1) BEST FOR TRAVEL REWARDS

Barclaycard Arrival World MasterCard (barclaycardus.com)

APR: 15% to 19%

ANNUAL FEE: $89 (waived first year)

SIGN-UP BONUS: 40,000 bonus miles if you spend $1,000 in first 90 days (buys a $400 flight)

REWARDS:

  • Two miles per $1 spent
  • 10% miles back when you use them for travel

WHY IT’S A WINNER: Card not only comes with one of the largest sign-up bonuses but also has an impressive ongoing rewards rate of 2% with no caps. Miles can be applied as a statement credit when you spend on any kind of travel, be it flights, cruises, car rentals, or hotels. So you have a lot more leeway than an airline card. Plus, Arrival World MasterCard does not have a foreign transaction fee.

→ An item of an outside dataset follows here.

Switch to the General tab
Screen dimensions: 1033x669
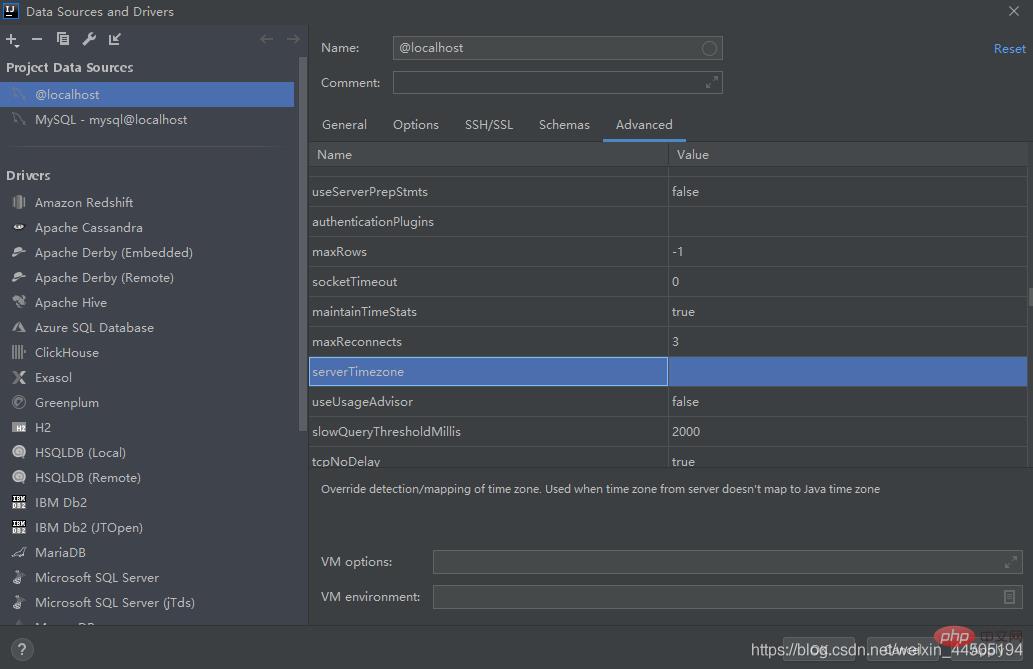(344, 125)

THE CAVEAT: Doesn’t have chip-and-pin technology, so it might not always work overseas. A salesperson can manually put through a magnetic strip card like this one, but you could have trouble at unmanned kiosks.

2) BEST FOR USING OVERSEAS

Andrews Federal Credit Union GlobeTrek Rewards (andrewsfcu.org)

APR: 8% to 18%

ANNUAL FEE: $0

SIGN-UP BONUS: 5,000 points with your first purchase

REWARDS: One point per $1 spent

WHY IT’S A WINNER: One of a handful of cards in the U.S. that come equipped with chip-and-pin technology while also having no foreign transaction fee and no annual fee. You can join the Andrews Federal Credit Union by first joining (for free) the American Consumer Council.

THE CAVEAT: Value of rewards on the Globe Trek is average—and they cannot be redeemed for cash, only for travel and merchandise; this card is really only for use while traveling overseas.

METHODOLOGY

MONEY decided upon the criteria to consider—which included intro and regular APRs, sign-up bonuses, annual fees, rewards, and other fees—then set parameters for what would make the best cards in each category (for example, lowest rates and no annual fee for someone who carries a balance). NerdWallet plugged the terms into its database and made several suggestions for each category, nothing the issuers from which it receives compensation when people apply through the site. MONEY made the final decisions and independently fact-checked the picks.

NOTE: APRs are rounded to the nearest percentage point and are variable except where noted. Rates are based on creditworthiness (largely FICO score) when a range is listed. Many of the winners require excellent (750+) credit.